## WHAT TO PRODUCE
Copy the entries from the line with "Task: Select the シネマホーム option" up to and including the end of the entries, replacing "badge" with "label" and changing nothing else. Leave the pictures out.

## EXERCISE DATA
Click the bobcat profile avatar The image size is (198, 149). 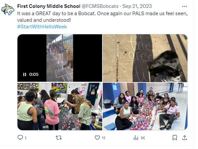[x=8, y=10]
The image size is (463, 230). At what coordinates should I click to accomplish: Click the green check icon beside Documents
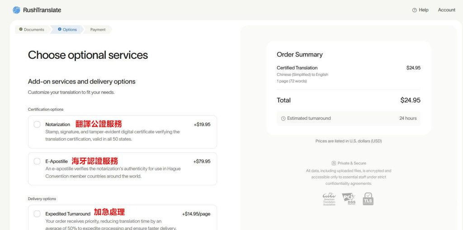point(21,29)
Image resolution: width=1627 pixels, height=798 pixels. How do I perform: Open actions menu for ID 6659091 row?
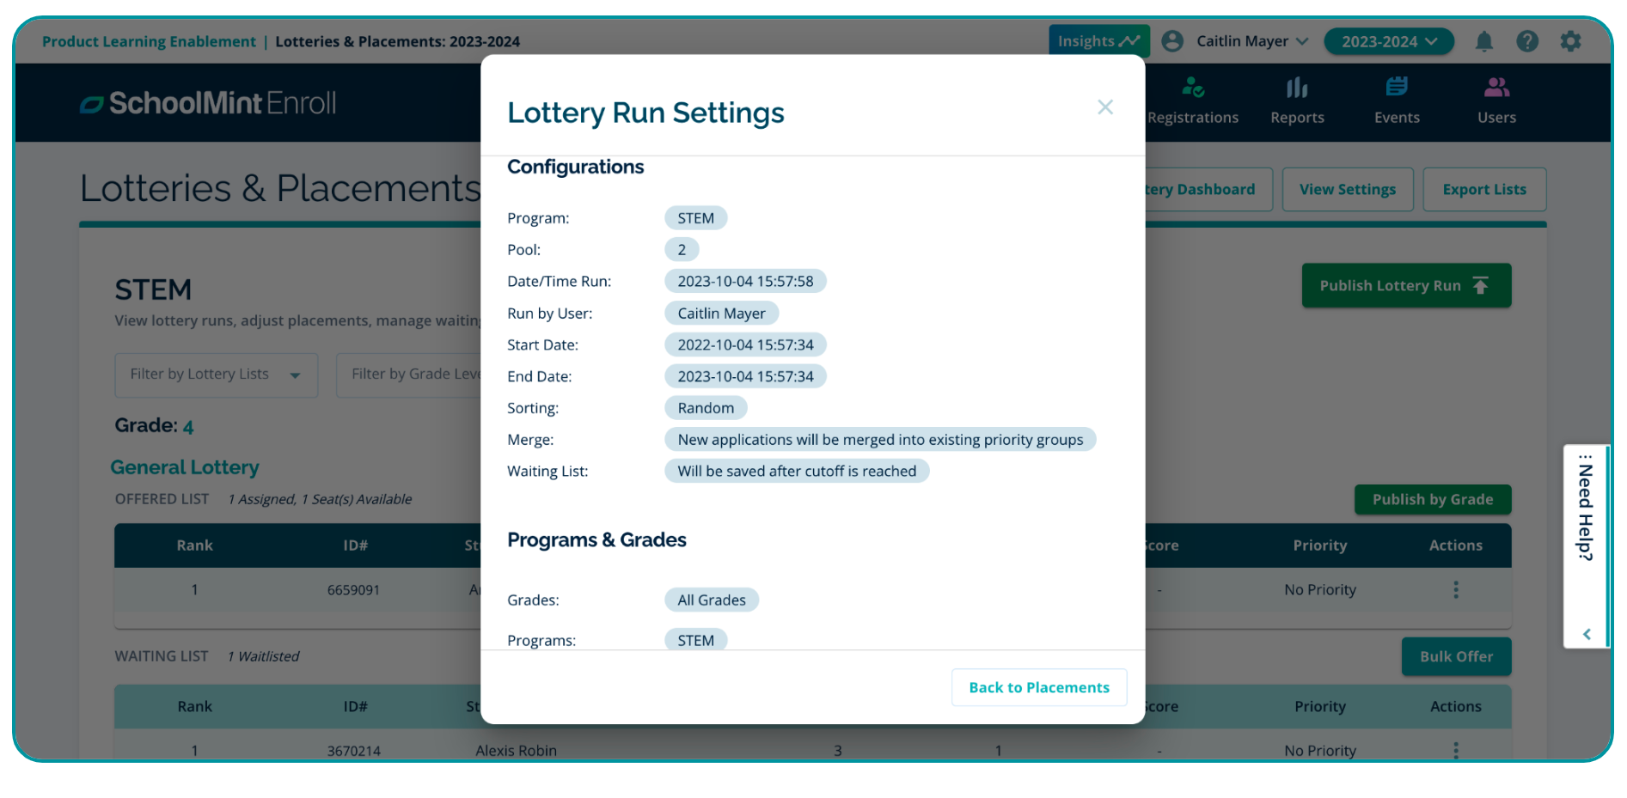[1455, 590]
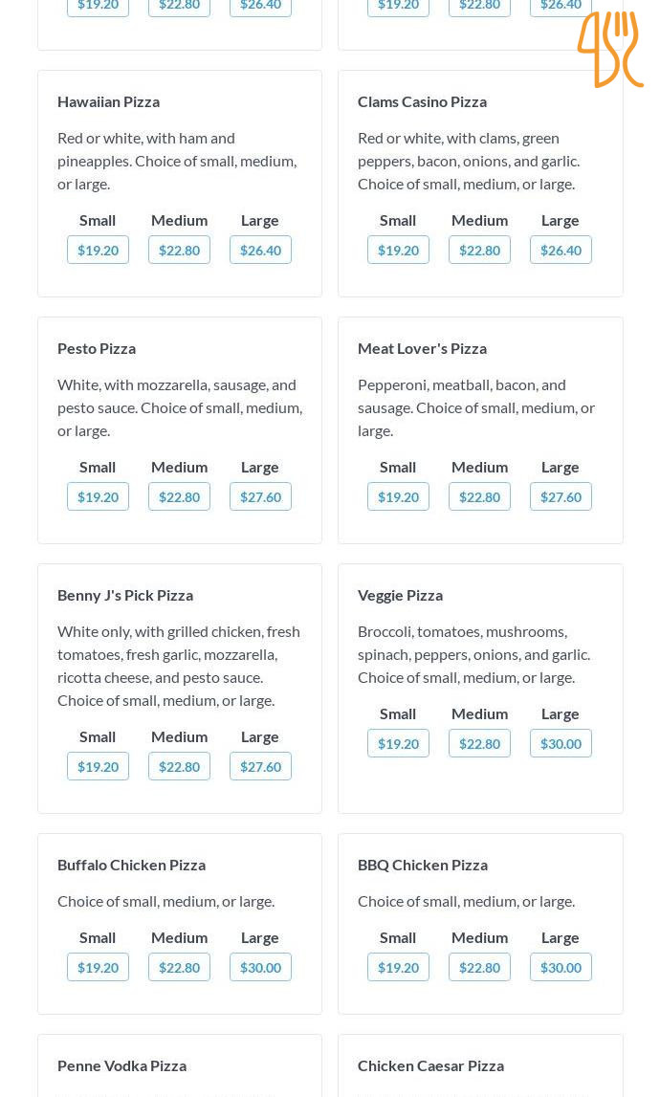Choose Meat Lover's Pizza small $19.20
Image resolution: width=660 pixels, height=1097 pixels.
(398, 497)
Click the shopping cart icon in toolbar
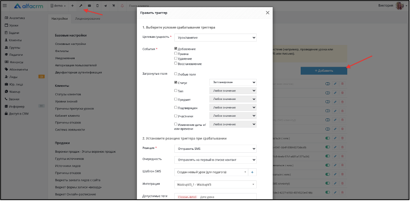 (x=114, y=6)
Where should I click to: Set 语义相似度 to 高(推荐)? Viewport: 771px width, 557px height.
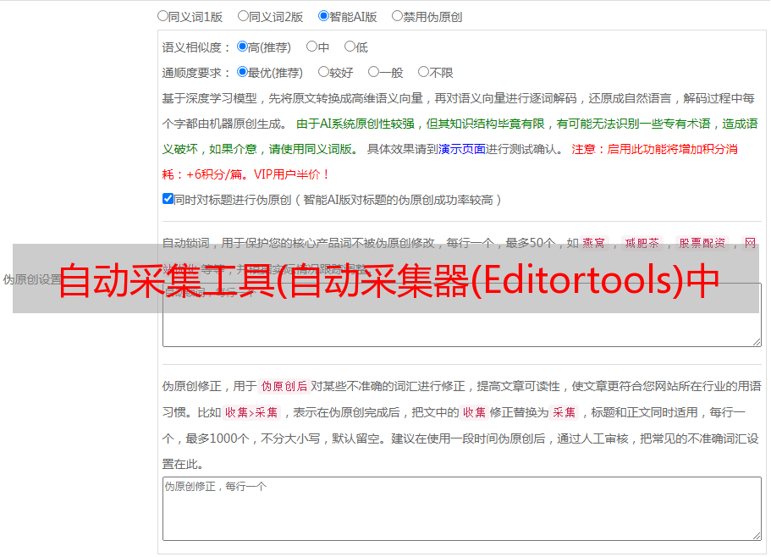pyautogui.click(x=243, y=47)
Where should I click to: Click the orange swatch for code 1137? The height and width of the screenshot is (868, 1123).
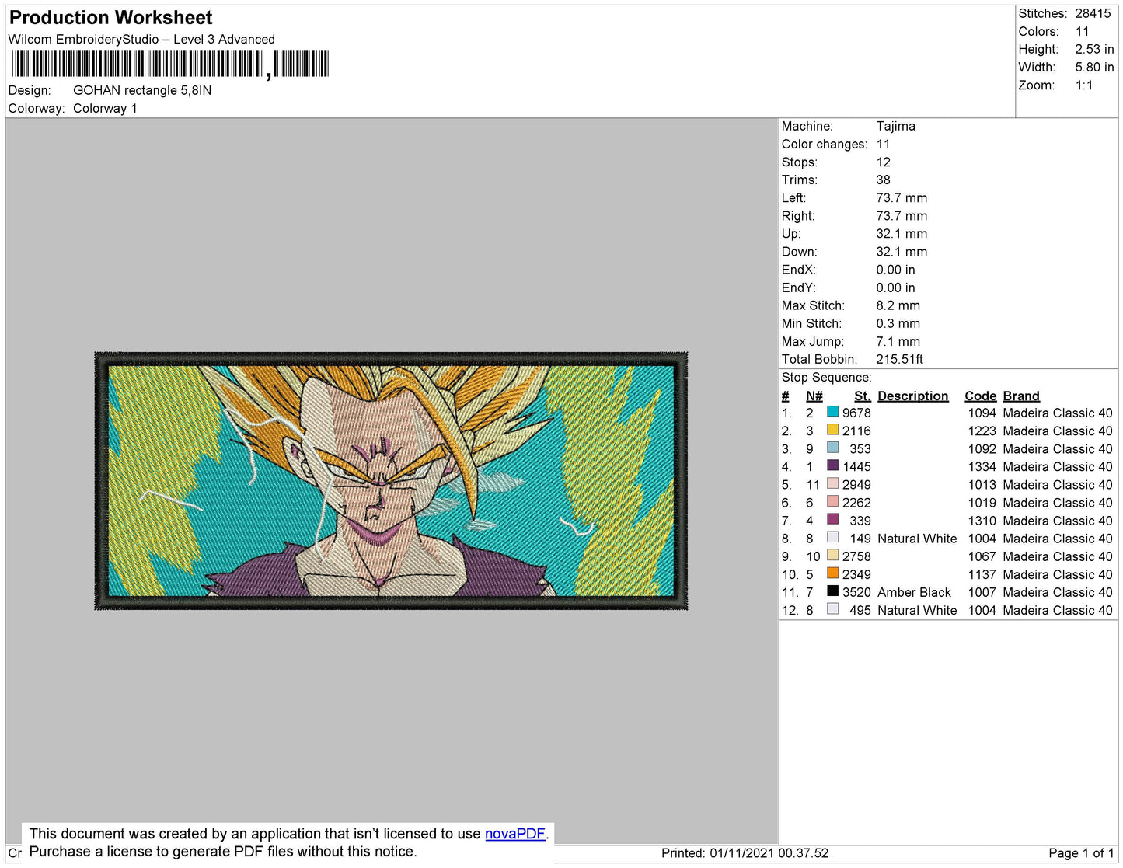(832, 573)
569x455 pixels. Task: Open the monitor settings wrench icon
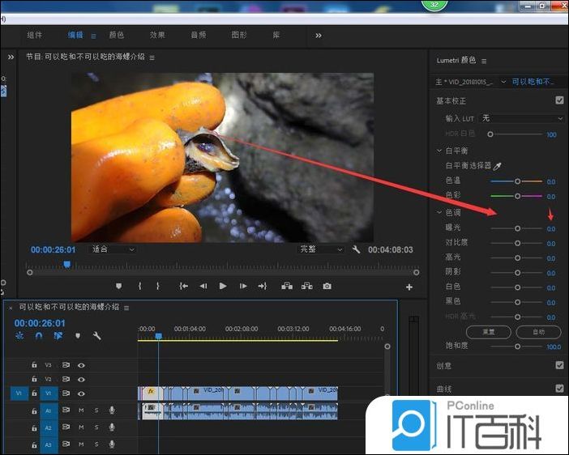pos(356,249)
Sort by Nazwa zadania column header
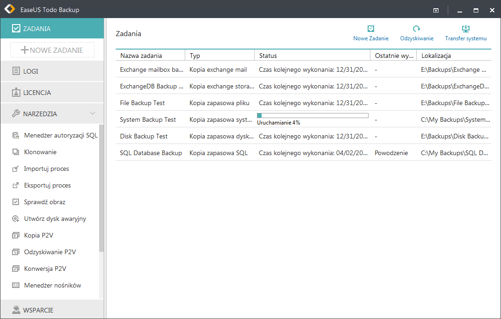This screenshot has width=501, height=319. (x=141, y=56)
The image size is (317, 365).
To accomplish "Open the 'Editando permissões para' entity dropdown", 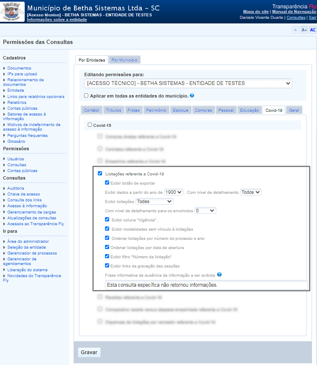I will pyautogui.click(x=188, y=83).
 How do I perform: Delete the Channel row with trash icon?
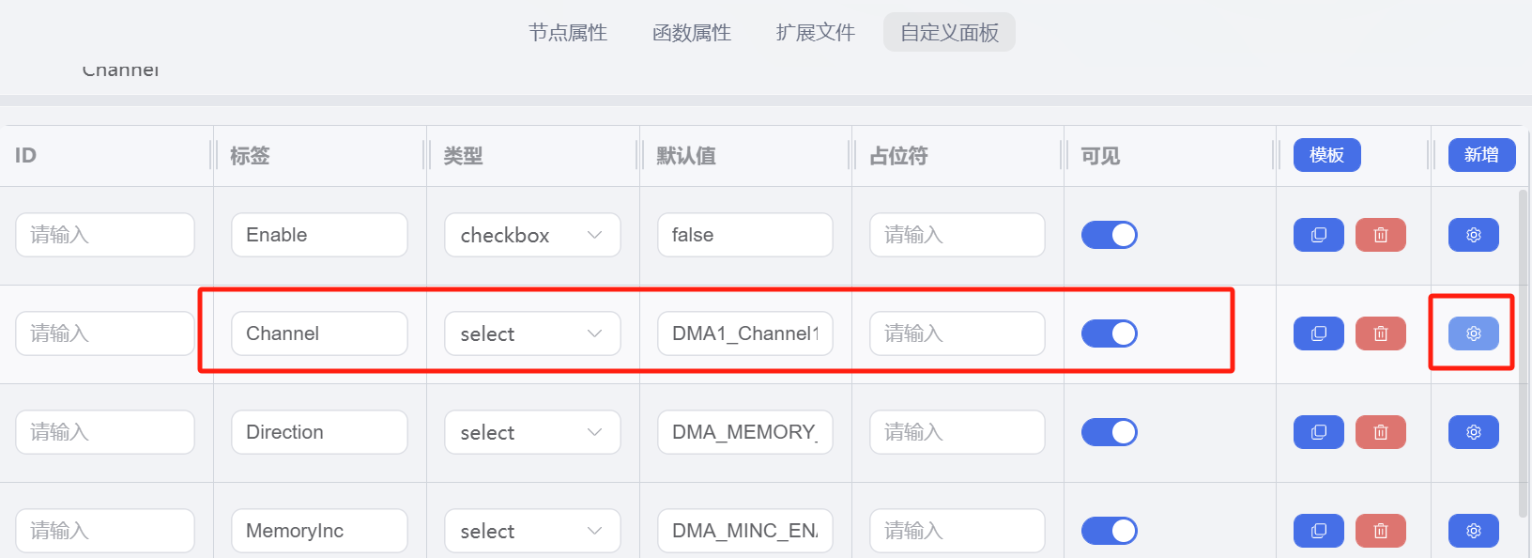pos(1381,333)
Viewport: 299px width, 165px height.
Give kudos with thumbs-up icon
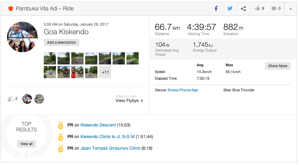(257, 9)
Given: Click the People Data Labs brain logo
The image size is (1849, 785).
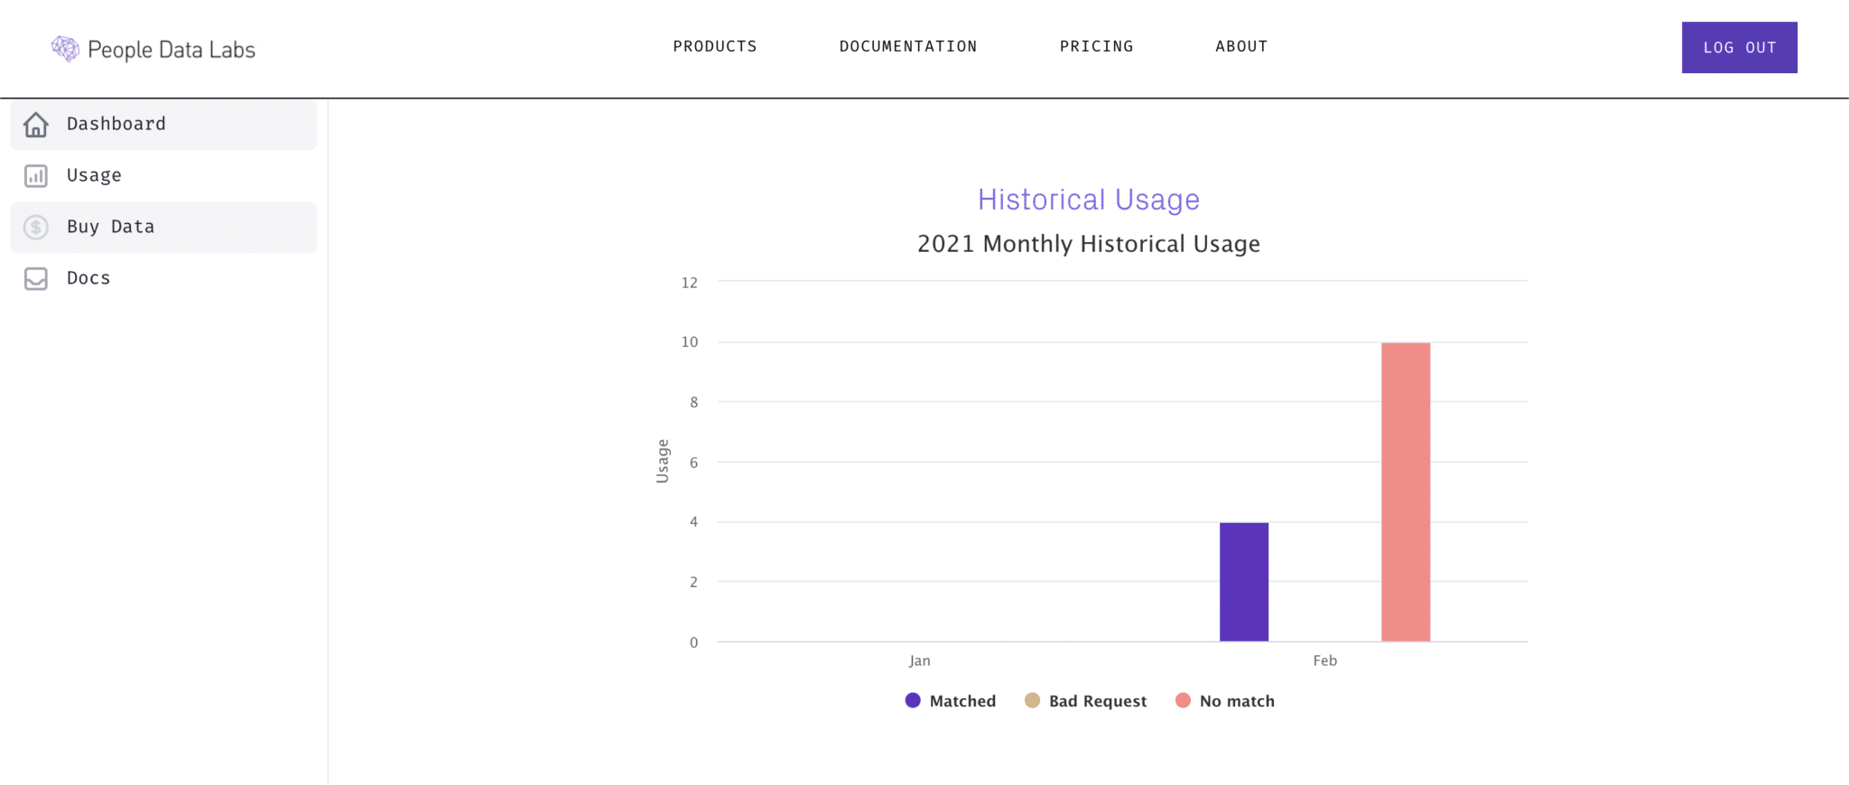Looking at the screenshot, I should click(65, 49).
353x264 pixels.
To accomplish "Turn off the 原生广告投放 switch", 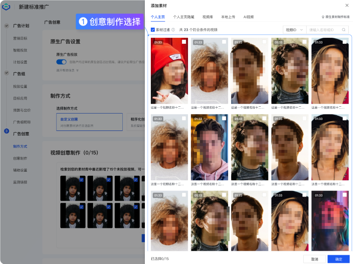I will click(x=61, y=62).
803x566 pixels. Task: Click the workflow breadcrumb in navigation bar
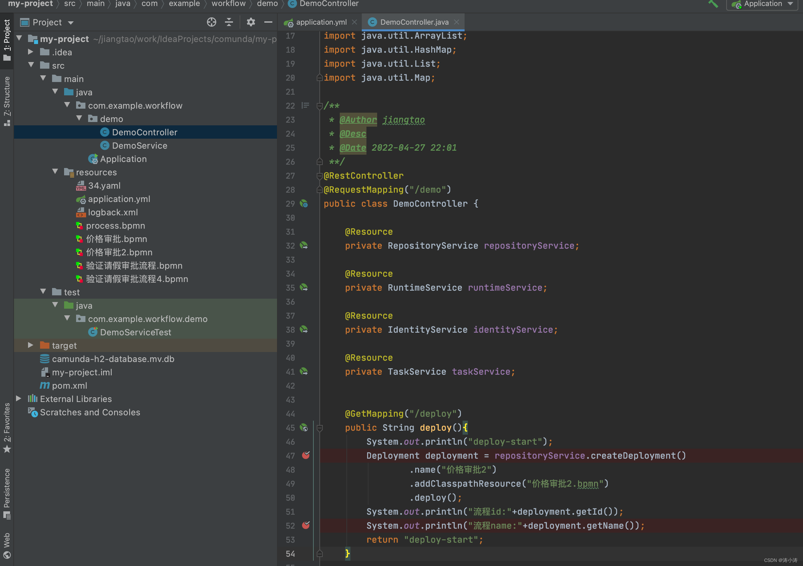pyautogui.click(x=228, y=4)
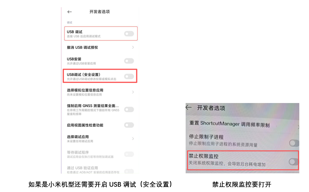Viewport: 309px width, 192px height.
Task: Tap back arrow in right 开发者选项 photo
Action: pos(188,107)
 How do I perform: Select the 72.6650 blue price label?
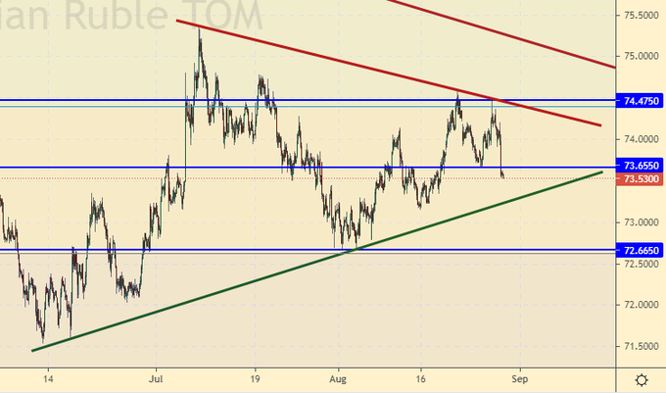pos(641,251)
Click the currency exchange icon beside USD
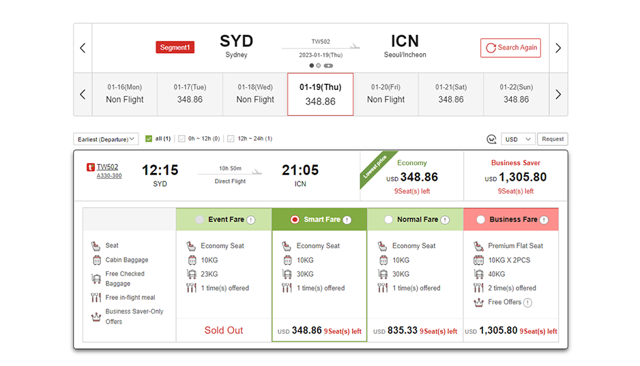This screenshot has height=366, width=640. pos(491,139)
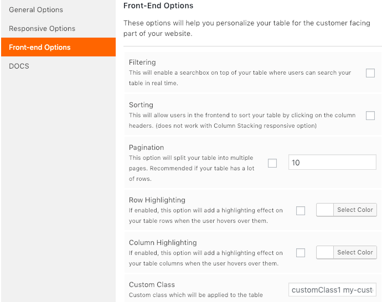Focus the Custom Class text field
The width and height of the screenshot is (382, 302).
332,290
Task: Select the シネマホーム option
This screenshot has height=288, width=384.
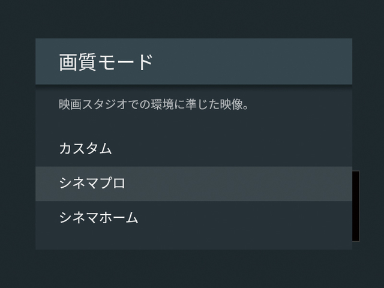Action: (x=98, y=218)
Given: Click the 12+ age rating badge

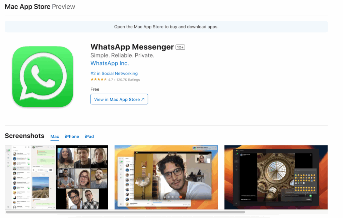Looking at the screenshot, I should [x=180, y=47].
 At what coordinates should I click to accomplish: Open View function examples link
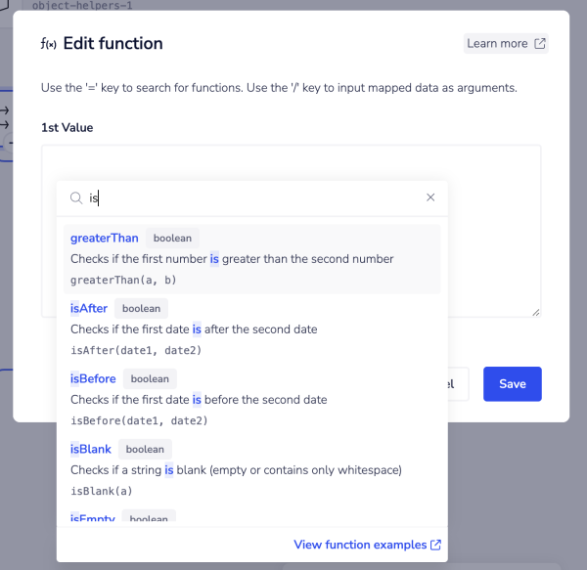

## EXERCISE OUTPUT
Task: Select the シネマホーム option
This screenshot has height=288, width=384.
Action: (x=98, y=218)
Given: Click the 12+ age rating label

Looking at the screenshot, I should [x=180, y=47].
 At what coordinates should I click to accomplish: Open View function examples link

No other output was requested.